- PROBLEM REQUIREMENTS -
Would you transcribe only the lines from the one holding "Where should I" through the end of the material, exactly, without any pictures?

══ MATERIAL PROVIDED

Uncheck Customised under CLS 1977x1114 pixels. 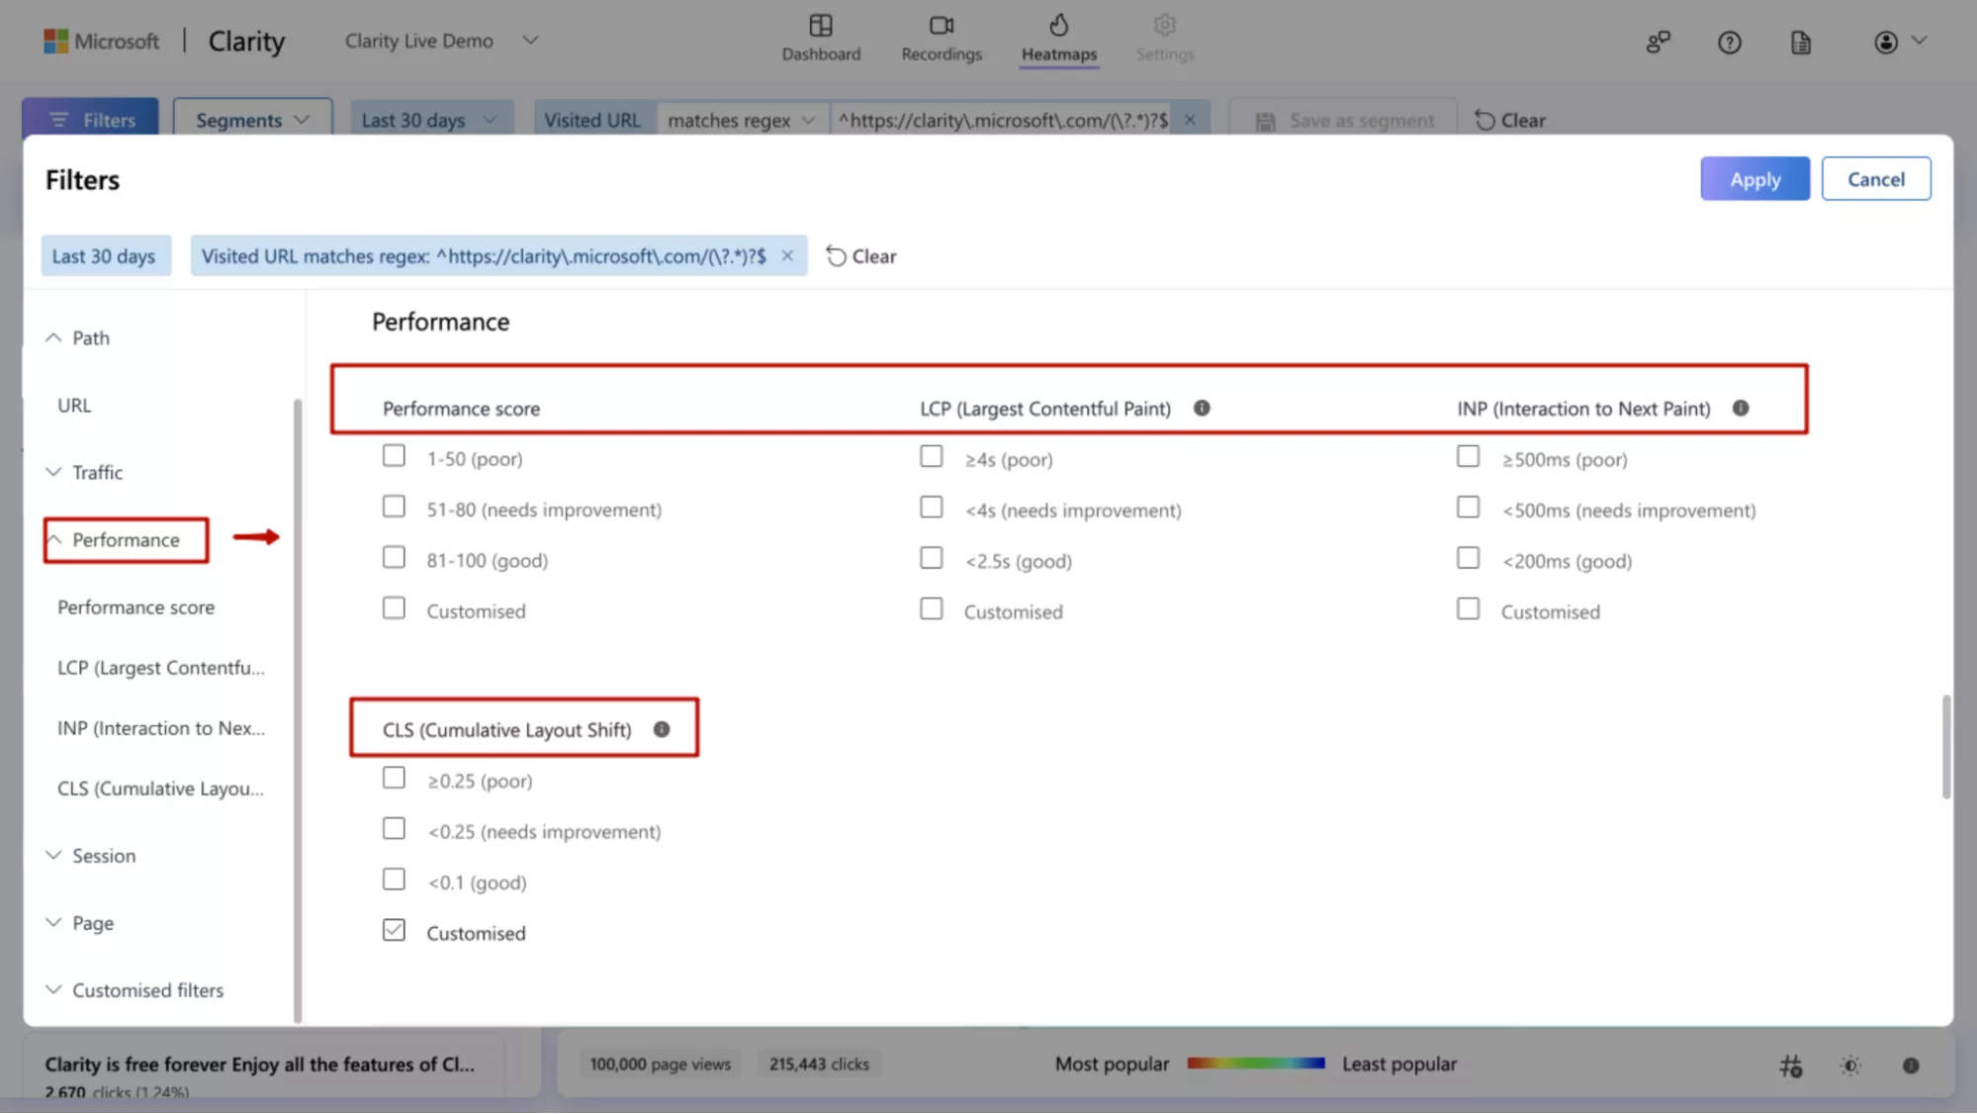[394, 930]
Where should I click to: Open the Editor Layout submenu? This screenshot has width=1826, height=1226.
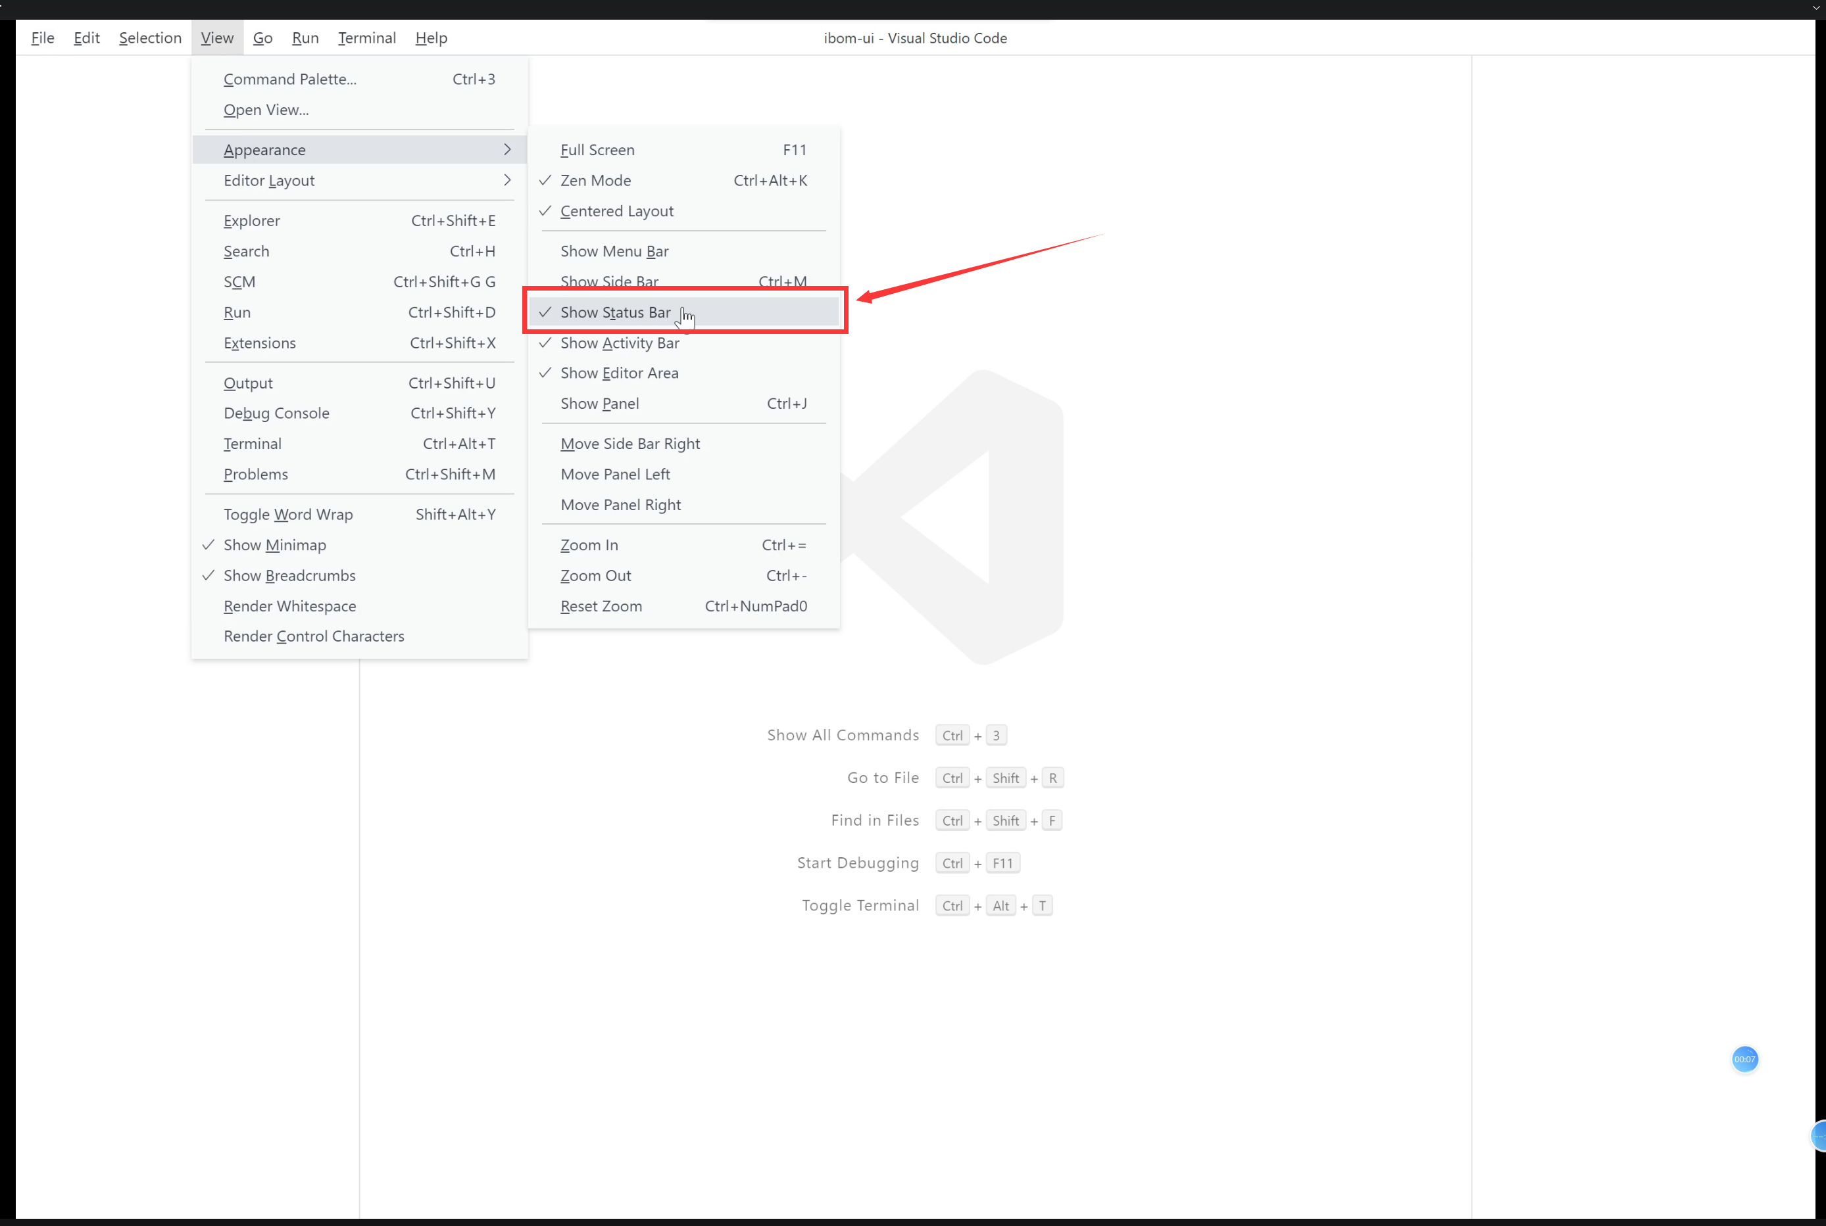[268, 180]
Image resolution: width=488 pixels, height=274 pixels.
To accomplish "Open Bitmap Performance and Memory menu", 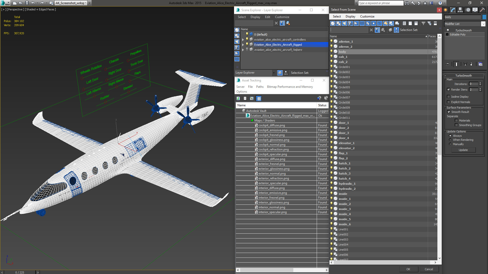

════

- RESULT -
Where should I click to: Open the Editor Layout submenu? This screenshot has width=1826, height=1226.
[268, 180]
Image resolution: width=488 pixels, height=274 pixels.
To accomplish "Open Bitmap Performance and Memory menu", 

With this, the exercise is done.